═══ Passage

---
title: "Resource Requests and Limits: CPU, Memory, QoS, and OOMKilled Debugging"
description: "How Kubernetes CPU and memory requests and limits work, QoS classes, what happens when you get them wrong, and how to right-size your containers."
url: https://agent-zone.ai/knowledge/kubernetes/resource-requests-limits/
section: knowledge
date: 2026-02-22
categories: ["kubernetes"]
tags: ["resources","cpu","memory","qos","oomkilled","limits","requests"]
skills: ["resource-sizing","oomkilled-debugging","capacity-planning"]
tools: ["kubectl","vertical-pod-autoscaler"]
levels: ["intermediate"]
word_count: 1005
formats:
  json: https://agent-zone.ai/knowledge/kubernetes/resource-requests-limits/index.json
  html: https://agent-zone.ai/knowledge/kubernetes/resource-requests-limits/?format=html
  api: https://api.agent-zone.ai/api/v1/knowledge/search?q=Resource+Requests+and+Limits%3A+CPU%2C+Memory%2C+QoS%2C+and+OOMKilled+Debugging
---


# Resource Requests and Limits

Requests and limits control how Kubernetes schedules pods and enforces resource usage. Getting them wrong leads to pods that get evicted, throttled to a crawl, or that starve other workloads on the same node.

══════

Written instruction » Copy the Kubernetes resources text from the words "# Resource Requests" through "the same node.", swapping "node" for "machine". The data that follows comes from a separate source.

═══ Given material

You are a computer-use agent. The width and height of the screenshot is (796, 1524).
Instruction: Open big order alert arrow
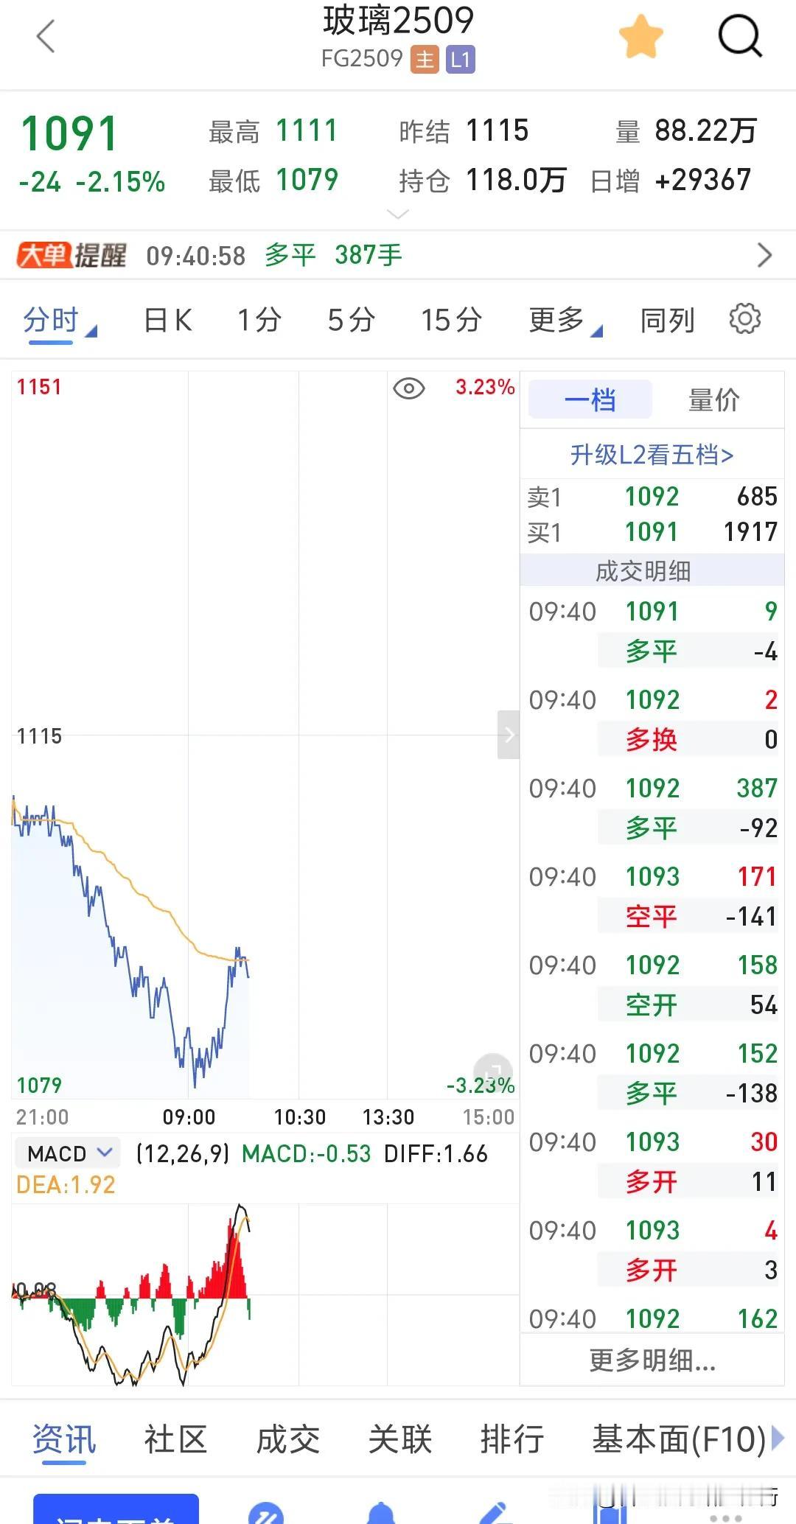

══════

Completed exercise »
# Resource Requests and Limits

Requests and limits control how Kubernetes schedules pods and enforces resource usage. Getting them wrong leads to pods that get evicted, throttled to a crawl, or that starve other workloads on the same machine.